Maxwell’s trial, which began Nov. 29, was originally scheduled to take as much as six weeks, but the prosecution rested itscase early, last Friday, Dec. 10. The trial was then put on hold for the first three days of this week due to a scheduling conflict. Nathan argued that even though the prosecution rested its case early, the defense had plenty of warning about the change in schedule.

—Miami Herald

Attorneys squabble over settlement money from Stoneman Douglas shooting

FORT LAUDERDALE, Fla. — Lawyers for the families of the victims of the Marjory Stoneman Douglas High School shooting want a federal judge to step in and settle who is entitled to the biggest payout from a recent $127.5 million settlement with the FBI.

But the dispute is not about the victims. It’s all about the attorneys and their legal fees.

A recent motion in the case asks Federal Judge William P. Dimitrouleas to remove the Miami firm of Podhurst Orseck as lead counsel for plaintiffs in the case, in which a settlement agreement was announced last month.

The reason, according to the motion, has to do with Podhurst Orseck’s “recent surprise motion for a 10% fee to be taxed against the $127.5 settlement puts them in conflict with all but one other plaintiffs’ counsel.”

The request would have no direct effect on how much each victim’s family would take home; only on how the attorneys’ fees are divvied up. Lawyers for 10 law firms representing more than 35 clients are part of the FBI lawsuit.
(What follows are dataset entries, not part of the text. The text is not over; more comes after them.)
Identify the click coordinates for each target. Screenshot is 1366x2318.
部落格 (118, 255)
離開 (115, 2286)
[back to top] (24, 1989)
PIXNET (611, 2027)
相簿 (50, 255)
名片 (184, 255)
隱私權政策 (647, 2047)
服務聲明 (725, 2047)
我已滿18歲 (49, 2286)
Each family made its own agreement on attorneys’ fees.

“No prior agreement had been reached on such a fee,” the other attorneys wrote. “No order had been entered entitling Podhurst to any such fee.”

The attorneys on the case for Podhurst were not immediately available to comment.

Victims’ families praised the FBI last month for accepting responsibility for its failure to stop the mass shooting at Marjory Stoneman Douglas High School, in which gunman Nikolas Cruz killed 17, physically injured 17 more and traumatized scores of others.

—South Florida Sun-Sentinel

Death toll could rise, as 24 confirmed dead in Japan high-rise blaze

TOKYO — More than two dozen people were feared dead after a fire broke out in a high-rise building in the Japanese city of Osaka on Friday, with local media citing police sources as saying that police suspect the blaze was started deliberately.

So far, 24 people are confirmed dead, according to NHK broadcaster, citing police.

Earlier, 27 of 28 people injured in the fire were diagnosed with "cardiac arrest and respiratory arrest," Japanese broadcaster NHK reported. The phrase is commonly used in Japan before deaths are officially confirmed.

The fire broke out within a medical clinic, reportedly on the fourth floor of a building near the Osaka train station.

NHK and news agency Kyodo cited police sources as saying that a man believed to be in his 60s was seen holding a paper bag with liquid leaking from it, and that the fire started where some of the liquid had dripped.